The report documented in "Arrested Development" revealed that as many as 14.5 million babies comprising 55 % of newborns in India annually, are deprived of optimal feeding practices in their first year after birth. The findings were released by Nutan Guha Biswas, additional secretary, Ministry of Women and Child Development.

As a part of the World Breastfeeding Trends Initiative, the assessment revealed all the gaps in ten areas of policies developed for improving breast feeding rates in India. According to the specific indicators on infant and young child feeding (IYCF) policies, India scored only 78 out of 150, a marginal improvement from the 74 points it scored in the last assessment in 2012.

Countries such as Afghanistan (99/150), Bangladesh (107.5/150) and Sri Lanka (129/150) have fared far better than India in their breastfeeding promotion scores.  The report identified that aggressive promotion of baby foods by companies, lack of support to women in the family and at work places, inadequate healthcare support, and weak policy and programs contributed to the lack of improvement in infant and young child feeding practice indicators. The WHO has identified 'poor infant feeding' as a risk factor for the survival of the child, contributing to neonatal deaths.

Arun Gupta, Regional Coordinator, International Baby Food Action Network (IBFAN) ASIA, Central Coordinator, said, "These missed opportunities reflect the failure of key decision makers in giving infant and young child feeding issues priority and due attention.
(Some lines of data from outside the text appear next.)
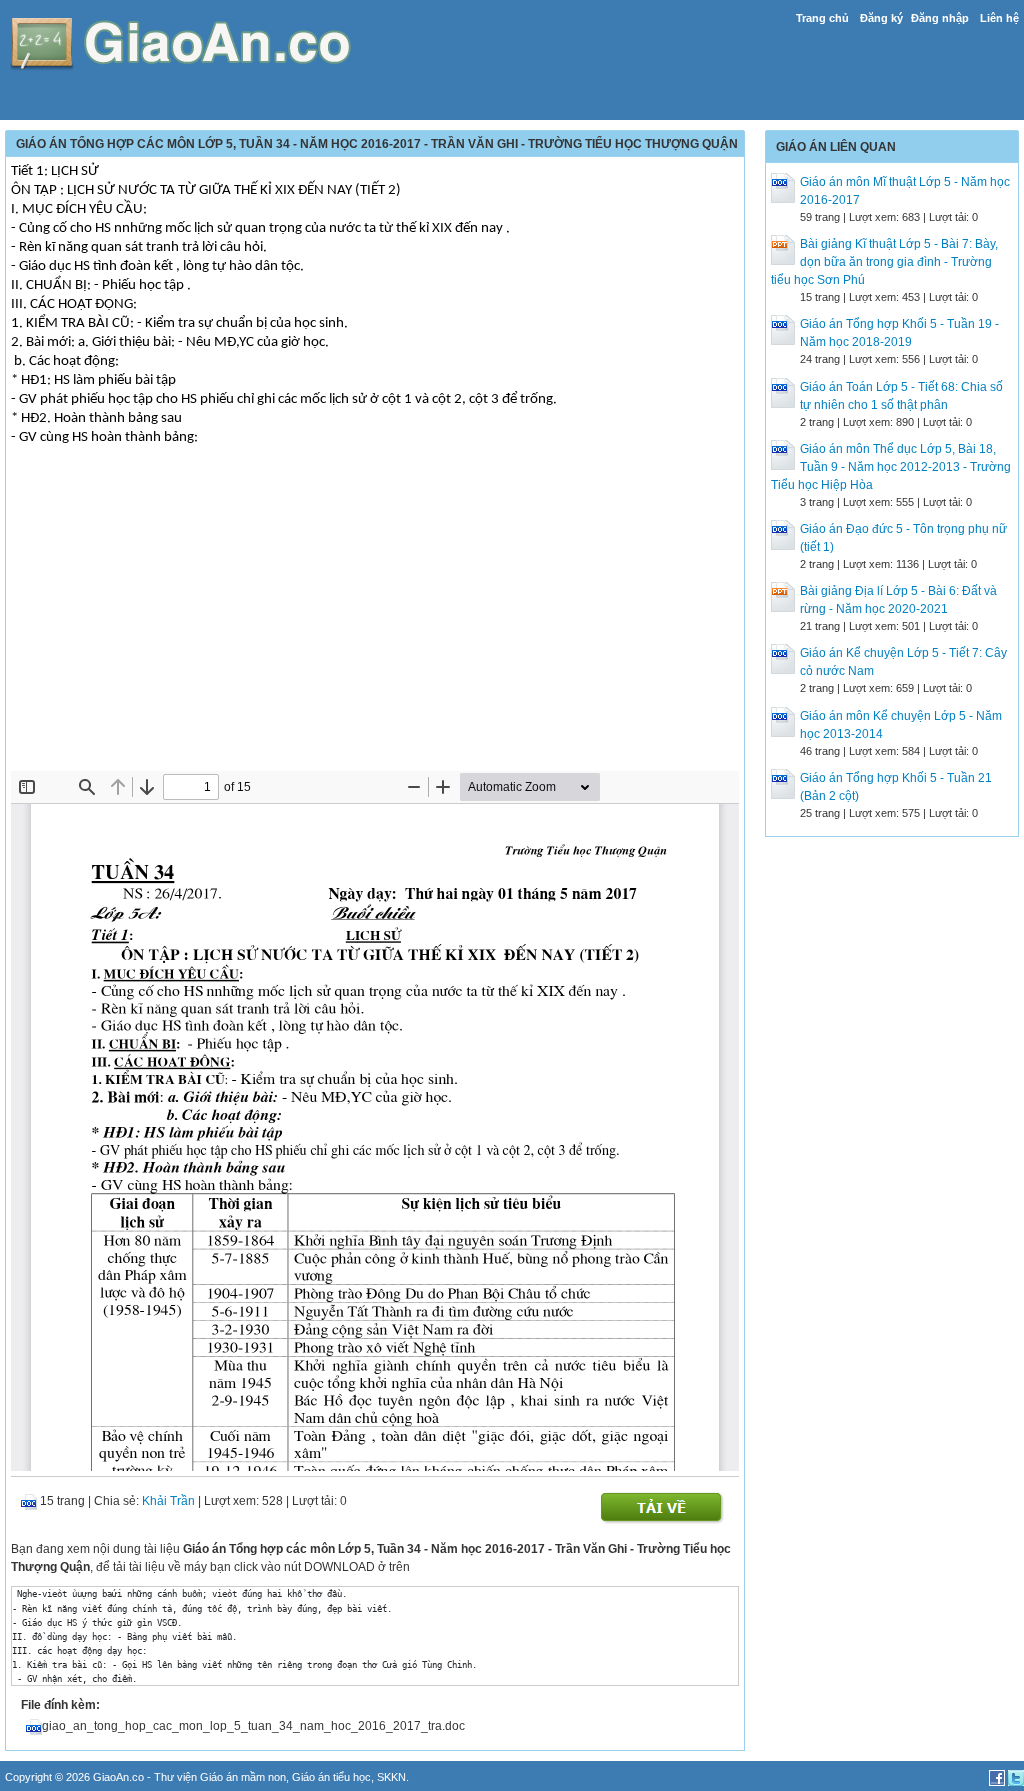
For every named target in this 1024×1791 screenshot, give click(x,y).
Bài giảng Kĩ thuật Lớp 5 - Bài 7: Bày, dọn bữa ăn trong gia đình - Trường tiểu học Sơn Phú (884, 262)
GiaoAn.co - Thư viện (146, 1777)
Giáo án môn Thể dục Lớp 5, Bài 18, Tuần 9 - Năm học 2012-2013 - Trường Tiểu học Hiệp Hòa (891, 467)
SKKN (391, 1777)
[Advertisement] (375, 621)
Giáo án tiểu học (331, 1777)
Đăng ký (881, 18)
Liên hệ (999, 18)
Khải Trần (168, 1501)
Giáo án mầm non (243, 1777)
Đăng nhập (940, 18)
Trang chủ (822, 18)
Breastfeeding within an hour of delivery reduces neo-natal mortality by 22 % as it protects the babies from various kind of infections."

Breastfeeding Promotion Network of India (BPNI) and Public Health Resource Network (PHRN) jointly coordinated the India Assessment 2015, between February and June 2015. The organizations also submitted recommendations to the government for promotion of breastfeeding including an effective mechanism for strict implementations of regulations controlling baby foods,a national policy on IYCF, revival of baby-friendly hospitals and maternity protection and policies with a provision of nine months of maternity leave.